São várias as histórias que relacionam plantas com depressão, luto e solidão -- por algum motivo que só a psicologia ou a semiótica podem explicar. O bom livro Biofobia, do brasileiro Santiago Nazarian, é um bom exemplo. O trauma com as plantas está representado no próprio título. Outro que vai pelo mesmo caminho é o argentino Família Submersa, que possui objetivos grandiosos e uma execução tenebrosa. Agora, chega mais um filme para brincar com essa relação: é Vergel, coprodução Brasil e Argentina dirigida por Kris Niklison e protagonizada pela excelente Camila Morgado (de Olga).
A trama acompanha uma brasileira (Morgado) que está desesperada. O marido, que saiu a passeio na Argentina durante uma viagem, morre acidentalmente. Pega de surpresa, essa esposa em luto precisará aguardar o governo argentino fazer a autópsia e, depois, um juiz liberar o corpo para seguir viagem ao Brasil. É um sofrimento prolongado e muito difícil, cheio de papeladas e burocracias, que só acentuam o luto que passa essa mulher solitária no apartamento da amiga argentina. É só ela, uma grande quantidade de plantas e as visitas pontuais e um tanto inconvenientes da vizinha (Maricel Álvarez).
A partir dessa premissa, interessante e com muitas possibilidades narrativas, Niklison, que também é roteirista, passa a criar uma história monótona e cheia de delírios artísticos para mergulhar de vez no luto dessa mulher. Alguns recursos acertam em cheio, principalmente por conta da atuação revigorada de Morgado. Ela sabe como dar a dose de delírio, realidade, sofrimento, desespero. O que essa mulher passa salta da tela e é difícil não compactuar com o que ela sofre. Pena que o roteiro falha ao tentar criar uma história para ela. Falta background, falta flash backs mais encaixados. Falta algo.
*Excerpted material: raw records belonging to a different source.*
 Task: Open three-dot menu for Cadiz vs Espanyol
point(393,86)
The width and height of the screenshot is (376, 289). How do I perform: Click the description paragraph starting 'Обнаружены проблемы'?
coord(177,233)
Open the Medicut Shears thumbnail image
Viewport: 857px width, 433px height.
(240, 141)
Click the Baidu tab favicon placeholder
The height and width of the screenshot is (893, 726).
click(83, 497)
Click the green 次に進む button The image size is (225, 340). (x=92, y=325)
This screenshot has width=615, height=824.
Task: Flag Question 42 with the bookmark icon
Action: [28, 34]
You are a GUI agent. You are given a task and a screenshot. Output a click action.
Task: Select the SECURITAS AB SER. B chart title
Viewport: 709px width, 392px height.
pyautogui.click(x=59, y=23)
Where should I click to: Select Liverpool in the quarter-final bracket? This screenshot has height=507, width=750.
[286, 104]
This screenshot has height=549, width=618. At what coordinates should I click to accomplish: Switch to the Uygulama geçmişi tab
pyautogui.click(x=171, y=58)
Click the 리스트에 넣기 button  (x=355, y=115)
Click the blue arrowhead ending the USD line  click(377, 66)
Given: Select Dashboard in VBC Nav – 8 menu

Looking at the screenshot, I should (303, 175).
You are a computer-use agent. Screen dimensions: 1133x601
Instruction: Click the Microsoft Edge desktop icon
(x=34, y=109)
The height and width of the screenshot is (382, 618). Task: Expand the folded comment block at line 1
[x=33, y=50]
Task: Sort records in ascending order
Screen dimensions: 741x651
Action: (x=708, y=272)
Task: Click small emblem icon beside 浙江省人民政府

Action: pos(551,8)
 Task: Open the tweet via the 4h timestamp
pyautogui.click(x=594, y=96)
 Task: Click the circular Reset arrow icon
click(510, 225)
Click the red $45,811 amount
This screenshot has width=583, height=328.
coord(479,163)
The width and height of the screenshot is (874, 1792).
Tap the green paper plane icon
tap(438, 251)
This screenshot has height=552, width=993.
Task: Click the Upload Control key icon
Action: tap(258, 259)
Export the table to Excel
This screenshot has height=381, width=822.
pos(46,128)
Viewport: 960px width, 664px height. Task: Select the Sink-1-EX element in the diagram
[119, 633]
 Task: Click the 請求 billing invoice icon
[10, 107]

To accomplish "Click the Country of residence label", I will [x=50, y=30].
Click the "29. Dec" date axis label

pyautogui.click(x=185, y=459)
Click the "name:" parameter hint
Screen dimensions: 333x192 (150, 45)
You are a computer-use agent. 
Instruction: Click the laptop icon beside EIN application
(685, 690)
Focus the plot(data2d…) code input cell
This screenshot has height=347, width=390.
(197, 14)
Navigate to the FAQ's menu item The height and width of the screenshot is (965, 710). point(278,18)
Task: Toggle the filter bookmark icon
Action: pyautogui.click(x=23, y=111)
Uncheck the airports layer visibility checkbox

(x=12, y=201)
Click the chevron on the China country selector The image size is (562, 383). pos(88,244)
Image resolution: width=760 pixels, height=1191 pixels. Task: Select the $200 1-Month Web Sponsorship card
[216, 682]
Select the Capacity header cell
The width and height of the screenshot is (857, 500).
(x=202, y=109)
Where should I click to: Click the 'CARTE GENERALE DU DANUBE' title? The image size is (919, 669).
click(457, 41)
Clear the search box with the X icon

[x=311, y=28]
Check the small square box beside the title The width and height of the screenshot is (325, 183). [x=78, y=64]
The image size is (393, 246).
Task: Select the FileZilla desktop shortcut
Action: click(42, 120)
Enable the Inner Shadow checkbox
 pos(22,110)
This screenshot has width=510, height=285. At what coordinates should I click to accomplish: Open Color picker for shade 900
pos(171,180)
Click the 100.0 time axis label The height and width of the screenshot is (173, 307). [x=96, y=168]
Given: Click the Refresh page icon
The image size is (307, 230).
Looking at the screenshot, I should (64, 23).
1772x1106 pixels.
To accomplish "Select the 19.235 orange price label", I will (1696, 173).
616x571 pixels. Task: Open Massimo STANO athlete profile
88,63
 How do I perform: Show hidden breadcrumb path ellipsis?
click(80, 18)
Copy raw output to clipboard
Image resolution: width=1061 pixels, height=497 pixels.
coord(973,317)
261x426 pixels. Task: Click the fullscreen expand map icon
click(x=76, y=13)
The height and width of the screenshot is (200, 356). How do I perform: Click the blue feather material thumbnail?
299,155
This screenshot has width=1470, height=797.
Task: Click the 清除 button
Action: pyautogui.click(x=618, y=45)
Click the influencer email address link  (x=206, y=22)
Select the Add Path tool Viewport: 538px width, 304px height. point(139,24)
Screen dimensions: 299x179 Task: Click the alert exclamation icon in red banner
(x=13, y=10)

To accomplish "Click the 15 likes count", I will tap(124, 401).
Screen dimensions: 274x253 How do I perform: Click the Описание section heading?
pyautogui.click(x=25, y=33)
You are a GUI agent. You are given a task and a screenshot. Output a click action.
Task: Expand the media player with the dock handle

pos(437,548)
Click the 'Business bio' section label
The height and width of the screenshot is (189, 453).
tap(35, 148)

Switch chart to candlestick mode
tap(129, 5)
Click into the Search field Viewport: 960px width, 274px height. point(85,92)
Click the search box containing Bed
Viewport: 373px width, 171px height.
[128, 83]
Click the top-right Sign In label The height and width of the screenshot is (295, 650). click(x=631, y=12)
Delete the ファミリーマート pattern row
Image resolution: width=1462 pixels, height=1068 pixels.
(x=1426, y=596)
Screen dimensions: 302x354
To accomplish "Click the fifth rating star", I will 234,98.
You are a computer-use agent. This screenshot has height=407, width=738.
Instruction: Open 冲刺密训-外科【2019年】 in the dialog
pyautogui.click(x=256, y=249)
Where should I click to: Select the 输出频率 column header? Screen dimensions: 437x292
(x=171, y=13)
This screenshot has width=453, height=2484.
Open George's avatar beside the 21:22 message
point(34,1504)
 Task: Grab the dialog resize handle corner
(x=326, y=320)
O grande problema do filme, porém, está no momento em que Maricel Álvarez (Minha Amiga do Parque) entra de cabeça na história. Até então, Vergel está interessante, com altas doses de metáforas e uma direção artística rara -- ainda que vazia de significado em alguns momentos. Quando a atriz argentina entra na história, porém, tudo se inverte, tudo fica confuso e, ao mesmo tempo, cheio de didatismo. É estranho o tom que é adotado por Niklison neste momento. O erotismo toma conta, a arte fica apenas na fotografia e os diálogos passam a ser extremamente expositivos. Qual o objetivo, afinal?
Ainda que Álvarez seja uma boa atriz, o longa-metragem desacelera, fica redundante e cai em problemas parecidos de Família Submersa. E as plantas, que inicialmente pareciam criar uma metáfora tão interessante com o luto e a solidão, se perdem por conta dessa trama erótica que brota no meio do nada. E o roteiro, assim, não chega em lugar algum. Fica dando voltas e mais voltas e mais voltas sem uma decisão concreta, sem saber onde chegar. Fica estranho, cheio de vazios narrativos. O que aconteceu com o marido? Quem é essa mulher? Quem é essa vizinha? Faltou criar vínculo com público.
E assim, Vergel termina de forma pretensiosa e sem dizer muita coisa. A ideia inicial, interessante, forte e vigorosa, acaba se perdendo em anseios demais, em experimentalismos que agradam apenas uma parcela bem pequena do público. A metáfora das plantas some, a relação com a vizinha é vazia, a relação com o marido, a mãe e a amiga não é explorada. Há cenas de uma japonesa fazendo iquebana que também não chegam em lugar algum. É decepcionante. Há muito talento artístico aqui e pouco filme, pouca história. Não espere trama aqui. Espere apenas uma boa filmagem.